Entre los partidos ultraortodoxos judíos, aliados en los últimos años de Netanyahu pero con capacidad y flexibilidad táctica para intentar nuevas alianzas futuras, no parece haber cambios significativos. Representan a bloques bastante estables de votantes, altamente organizados, que acuden masivamente a los actos electorales. Es importante aclarar: los más ortodoxos no son necesariamente los más nacionalistas o los más extremistas en relación con los palestinos. En cambio, entre los partidos que representan al nacionalismo religioso de ultraderecha sí hay constantes roces y cambios de alianzas, que tienen que ver tanto con la competencia interna de corrientes y personalidades que compiten por el liderazgo, como con el control de los recursos estatales volcados a la población de colonos en los territorios ocupados y al sistema educativo religioso nacionalista financiado por el Estado. Además, hay diferencias ideológicas respecto de la actitud hacia la representación de las mujeres en la política, el grado de tolerancia a las minorías sexuales y el grado de activismo e intransigencia en cuestiones referentes a los planes de sectores extremistas de apoderarse del Monte del Templo desplazando a las actuales mezquitas musulmanas, lo que eventualmente podría desatar una guerra religiosa de incalculables consecuencias. A la vez, tienen una relación de aliados y competidores con el Likud de Netanyahu.

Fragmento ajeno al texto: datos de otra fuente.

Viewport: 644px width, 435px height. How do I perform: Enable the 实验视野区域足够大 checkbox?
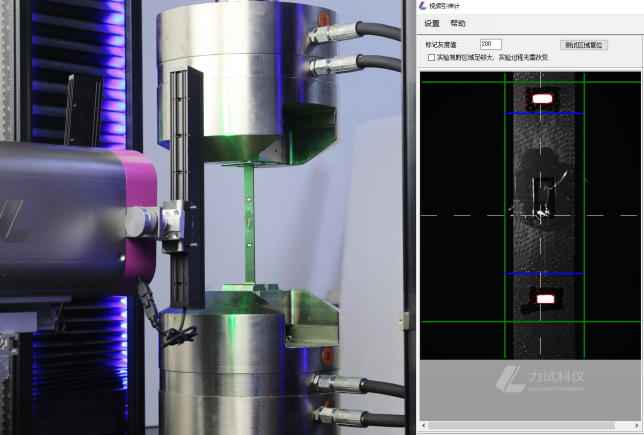(x=431, y=58)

En general, en estas elecciones puede dirimirse el futuro de Netanyahu y de su séquito más próximo. Unos resultados similares a las elecciones anteriores dejarían un panorama de inestabilidad que sólo el avance judicial pendiente podría tal vez empujar a un desenlace. Ninguna cuestión sustancial parece estar realmente pendiente de esta elección. Si Netanyahu logra formar coalición primará el continuismo con las políticas actuales con un nuevo intento de avance contra la autonomía del Poder Judicial. Si, por el contrario, Azul y Blanco y los partidos de oposición logran mejorar su votación de abril, se abrirá un escenario político nuevo e incierto, y se iniciará un proceso de desplazamiento de Netanyahu, pero no se esperan nuevas políticas en relación con los palestinos o en la esfera económica o social. Azul y Blanco hará lo posible por establecer un gobierno de centroderecha ofreciendo alianzas a Lieberman y a un eventual Likud renovado si este lograra liberarse de Netanyahu. Casi todos los observadores concuerdan en pronosticar un futuro inmediato de inestabilidad y altas probabilidades de nuevas elecciones en un futuro no muy lejano sin cambios sustanciales en las políticas de Estado.